In the play's first surprise, he is a she. Kate Duchêne's compassionate performance has God as a cleaning lady, sweeping up after the party-to-end-all-parties for Everyman, a reckless, heartless, and soon-to-be lifeless City boy. Played with irresistible charisma by Chiwetel Ejiofor, he falls from a balcony during his drug-driven 40th birthday.

He is confronted by Death, a wryly funny Dermot Crowley, who has heard all the excuses before. Everyman discovers that neither wealth nor good deeds, and not even remorse for failing to care about the planet's future, can save him. Only God can.

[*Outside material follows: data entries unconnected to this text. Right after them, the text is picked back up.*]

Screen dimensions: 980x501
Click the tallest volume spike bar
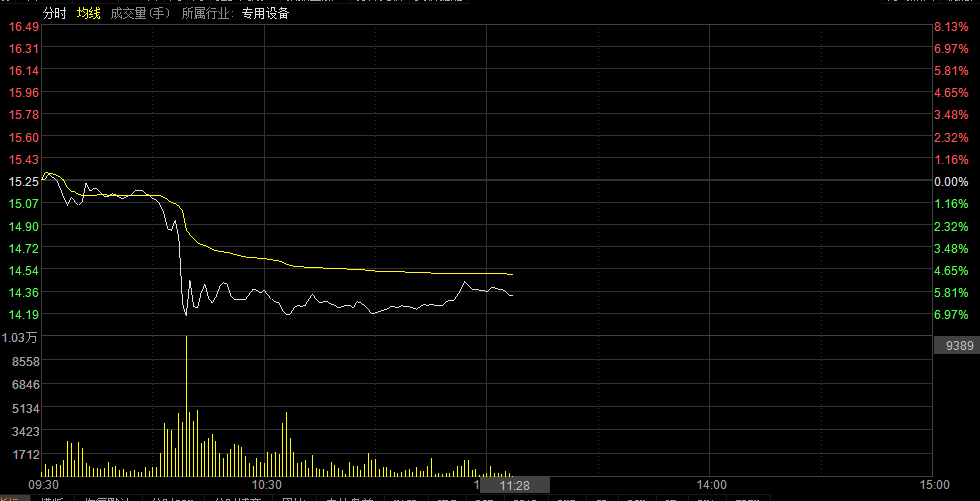[187, 400]
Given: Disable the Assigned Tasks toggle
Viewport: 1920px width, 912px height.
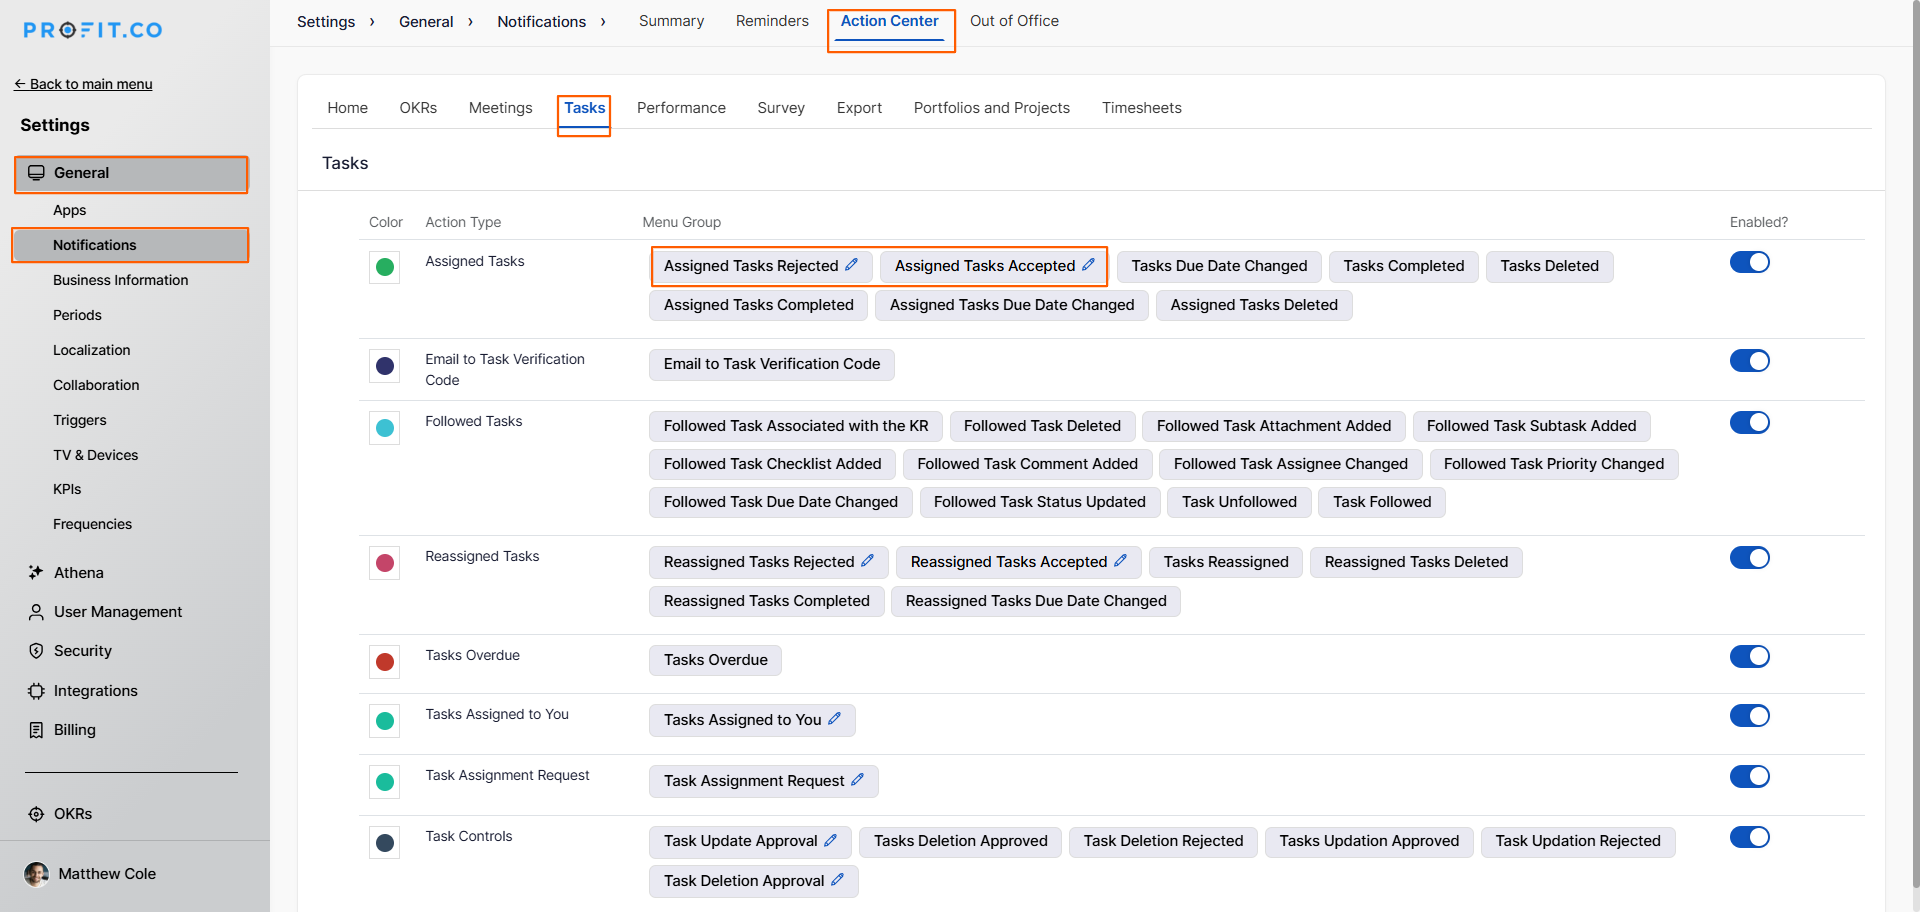Looking at the screenshot, I should tap(1749, 262).
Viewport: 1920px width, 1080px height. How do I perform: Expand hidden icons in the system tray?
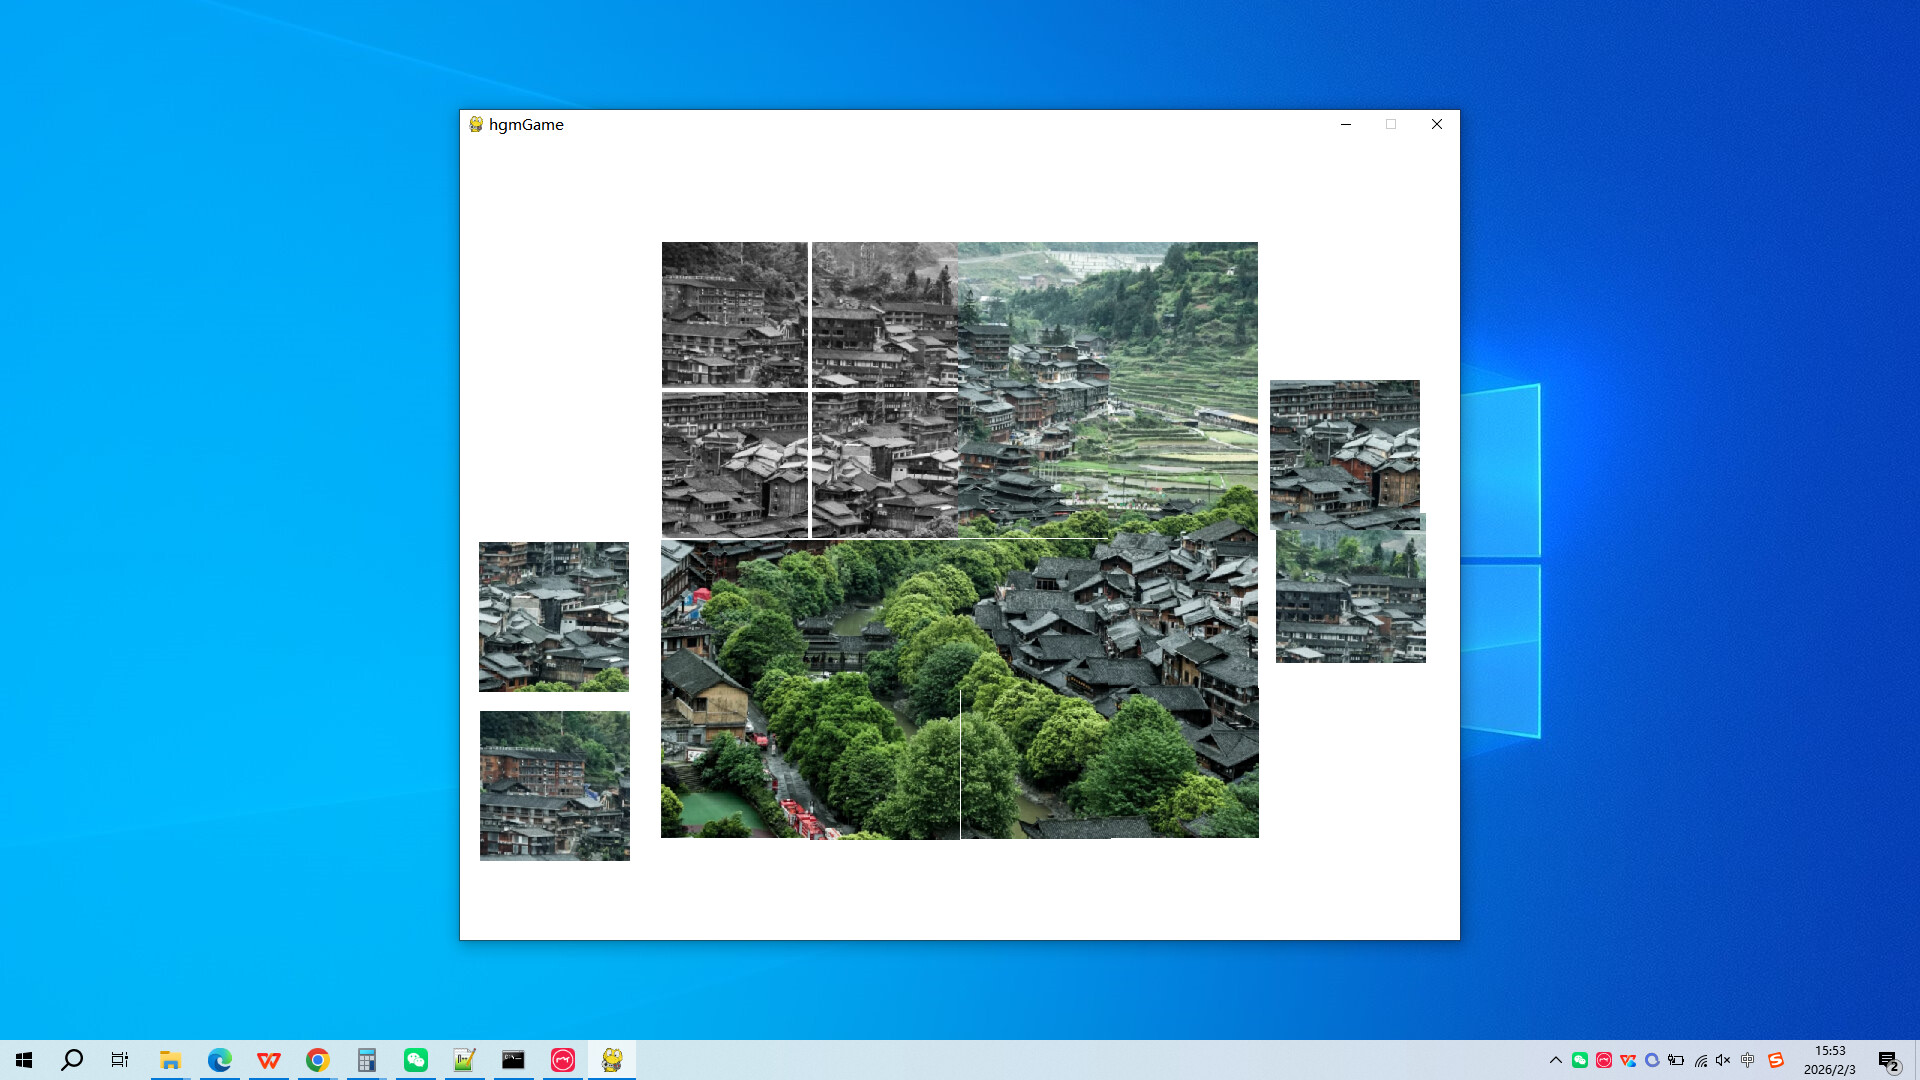1557,1059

Tal Rosner's video design wraps stunning images around the action. But old-fashioned theatricality provides the most memorable images: Everyman's slow-motion fall from the heights, a mobile scene-of-crime tent that progressively snatches away his senses, a money-scattering gale, and the dizzying choreography of the celebration by Javier de Frutos.

Occasionally Duffy's text works so hard to incorporate this year's vulgarity into its couplets that it strains. (You know the look of disdain a teenager gives you when you try to impress him by using urban slang? That!) But this is a minor criticism in comparison with the joy of seeing an ancient play reach across the centuries and seize the soul of a weary nation.

The closing moments of the play, when God divulges that, even though she knows human beings to be wretched, she cannot help loving them, are as tender and moving as anything currently on stage.

A National Theatre audience routinely greets a religious sentiment expressed by a Christian character with an audible groan. For Everyman they stood, cheered, and chattered about faith in the bar. In the face of death, a miracle.

 

Everyman continues in repertory at the Olivier Theatre, Royal National Theatre, South Bank, London SE1, until 30 August. It will be broadcast live to cinemas across the UK on 16 July. Box office: phone 020 7452 3000.